David Schaeffer
Management
Okay. Those were excellent questions, Michael. Thanks. With regard to productivity, I think it's a combination of factors. It starts with underlying demand for our services which continues to be very robust. Two, it's been the dramatic improvement in our training programs and it's been the segmentation of the sales force to allow reps by appropriate tenure to focus on the correct accounts. All those initiatives and the detailed focus on productivity that Jim, I think, spreads throughout the team, has been very helpful in helping us increase our productivity on a unit basis. When you look at it on a dollar basis, we remain the lowest cost of revenue acquisition model in the industry, and pretty close to our historical trend lines with on-net Corporate, and on-net NetCentric revenue acquisitions costs at about $2 so to go (38:58) of monthly recurring revenue.

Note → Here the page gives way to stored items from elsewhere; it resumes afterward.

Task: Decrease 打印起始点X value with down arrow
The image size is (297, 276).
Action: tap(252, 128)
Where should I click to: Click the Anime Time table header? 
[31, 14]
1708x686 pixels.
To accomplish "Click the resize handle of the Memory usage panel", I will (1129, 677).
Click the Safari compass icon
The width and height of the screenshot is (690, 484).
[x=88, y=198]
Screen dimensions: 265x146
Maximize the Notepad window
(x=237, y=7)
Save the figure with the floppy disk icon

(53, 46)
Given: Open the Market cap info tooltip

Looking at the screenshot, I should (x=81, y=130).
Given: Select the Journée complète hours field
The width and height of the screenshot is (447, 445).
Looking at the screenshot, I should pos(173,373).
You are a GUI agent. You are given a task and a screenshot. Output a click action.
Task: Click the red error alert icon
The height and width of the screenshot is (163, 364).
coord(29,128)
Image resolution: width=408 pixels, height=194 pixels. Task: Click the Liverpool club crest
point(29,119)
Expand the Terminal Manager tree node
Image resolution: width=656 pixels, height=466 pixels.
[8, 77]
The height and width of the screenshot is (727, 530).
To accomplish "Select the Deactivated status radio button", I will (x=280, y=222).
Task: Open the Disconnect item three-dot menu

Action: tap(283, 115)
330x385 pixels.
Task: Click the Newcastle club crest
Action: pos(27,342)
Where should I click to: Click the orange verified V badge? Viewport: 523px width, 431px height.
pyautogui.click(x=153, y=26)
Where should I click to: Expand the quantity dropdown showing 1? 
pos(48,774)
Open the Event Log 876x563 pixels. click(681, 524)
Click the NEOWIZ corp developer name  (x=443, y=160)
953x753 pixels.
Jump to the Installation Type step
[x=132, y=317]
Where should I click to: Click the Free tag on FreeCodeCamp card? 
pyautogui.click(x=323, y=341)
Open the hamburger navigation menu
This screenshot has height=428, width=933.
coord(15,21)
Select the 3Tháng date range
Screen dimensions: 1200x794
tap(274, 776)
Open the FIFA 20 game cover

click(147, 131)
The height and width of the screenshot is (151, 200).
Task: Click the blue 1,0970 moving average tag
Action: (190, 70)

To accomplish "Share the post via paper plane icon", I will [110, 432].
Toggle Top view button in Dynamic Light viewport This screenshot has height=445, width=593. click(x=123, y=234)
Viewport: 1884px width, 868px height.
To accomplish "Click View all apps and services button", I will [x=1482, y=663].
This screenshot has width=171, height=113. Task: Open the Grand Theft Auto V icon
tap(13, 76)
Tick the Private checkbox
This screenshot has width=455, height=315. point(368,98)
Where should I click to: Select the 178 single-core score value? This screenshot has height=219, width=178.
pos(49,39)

And our off-net costs are higher than that. We expect those trends to continue even though ARPUs will decline. With regard to EBITDA, I'll take part of it, and Tad will take part of it. So first of all, we're talking about EBITDA as adjusted. We are going to sell some equipment but less this year than last year, just as we sold less in 2015 than we did in 2014. The margin expansion comes from the operating leverage in our business. On-net has very high contribution margins 95%; off-net, about 45%. And just to remind you, for nearly a decade from 2004 to 2012, our margins consistently increased at, at least 250 basis points a year. And for the past four years, we've seen a much more modest rate of margin expansion, more like 50 basis points on average. And there have been, really, three large impacts to our business. The first was the shutdown of our largest customer at that time Megaupload, which accounted for 11% of our NetCentric revenue, 5.5% of total revenues and nearly 25% of our EBITDA at that time they were shutdown. Secondly, this material movement in foreign exchange. And then third, the onslaught of a group of last-mile network operators constricting capacity and the need to spend money on net neutralities. So while revenues were under pressure, we also had increased legal expenses. All of those extra factors are reverting back to normal. And, I think, you saw that in the 150-basis point margin expansion this most recent quarter on a sequential basis and, I think, we'll see it going forward. I think Tad will talk a little bit about some of the other specific factors.